British painter (born 1959)

Paul Freud (born 7 April 1959) is a British painter.

== Early life and family ==

Paul Freud, the first son of Lucian Freud and Katherine Margaret McAdam, and great-grandson of Sigmund Freud, was born in London on 7 April 1959 at St Mary's Hospital, Paddington, London, and his family resided at Stafford House, Maida Avenue. Freud has four children.

== Education ==

Paul Freud attended Woolverstone Hall School, an ILEA boarding school in Suffolk (now Ipswich Girls School) from 1970, before leaving to take A levels in Sociology, Psychology and Art elsewhere. He later joined an Art Foundation course at Camberwell College of Arts, followed by a BA (Hons) in Fine Art at Goldsmiths University, London, graduating in 1995.

== Career ==

Paul Freud's work has been described by Dan Crowe, writer at British Vogue as “radically traditional.” April 2006

The artist has travelled extensively and previously resided in New York, Los Angeles, South Africa and Brazil.

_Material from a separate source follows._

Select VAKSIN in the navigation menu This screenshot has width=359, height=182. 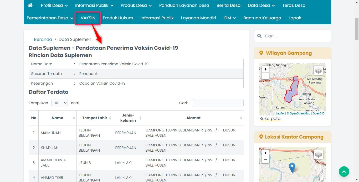pyautogui.click(x=88, y=18)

A non-extensive list of cultural partners and exhibitors includes:

2006 A series of drawings and paintings of Pope John Paul II at the moment of his demise at Andrew Mummery, Shoreditch, London, UK

2008 - 2014 Solo exhibition at Drawing Museum, Laholm, Sweden

2009 Group show in June 2009 at Trinity Contemporary, London, UK

2010 Solo exhibition of drawings, GGG Gallery, UK

2012 Charcoal on Paper Drawings at Scandinavian Drawing, Scandinavia

2012 A series of Drawings of the Crucification and Other Religious Work at Julian Hartnoll Gallery, London, UK

2013 König Gallery, Berlin, Germany

2014 Galerie König, Hanau, Germany

2017 Belgravia Gallery, UK

2018 Figurative and abstract drawings at Kunsthalle Bremerhaven Gallery, Germany

2019 The Edge of Abstraction, Alinea, The Royal Exchange London

Following are extracts from a speech by Kai Kaehler, Director of Kunsthalle Bremerhaven given at a Private View of Paul Freud's work 24 September 2018:

“In the early 1990s I had the fortune to able to live in London for a while as a student. This was a time when a new generation of artists came to attention, in fact not only they, but British art in general. Brit art was hip. the YBA was, for instance, comparable to the so-called “Young Wilds” of the 1980s in Germany. This was the artistic climate for Paul Freud's training. This was the time of Paul Freud's art studies and under these Goldsmithian influences, he said, according to the preface to one of his exhibitions; “Painting life seemed to me to be the most appropriate and radical thing to do.” I like it. It shows a certain scepticism about the social political potential that art offers as well as about trends. This is a view, which places the driving force, his driving force for his creative work, into a closely positioned, elementary realm, namely himself. But this position is also a very individual one. A position outside the mainstream."

The artist has established a significant presence within the German market, and has been interviewed by public broadcaster ARD television.

On 19 October 2019, Paul Freud's exhibition The Edge of Abstraction opened at The Royal Exchange, London, sponsored by Fortnum and Mason, and featured in Country and Town House Magazine, and The Times Diary.

The Edge of Abstraction is described by Paul Freud as his "most oceanic" body of work, all created during the past 20 years, featuring expressive drawings in black colourfast and lightfast Indian ink, and oil on canvas.

The term the oceanic feeling was first coined by French novelist and playwright Romaine Rolland, in a letter to Sigmund Freud, in reference to a sense of eternity.

Paul Freud's previous work has referred to a latent spirituality and a vivid observational capacity; the series of seven contemporary studies; Reverie, H2O, Cosmic Identification, The Journey, Ocean Feeling, Lignum Vitae and Inner Workings of a Sunshine Mind inspire a peaceful sense of tranquillity.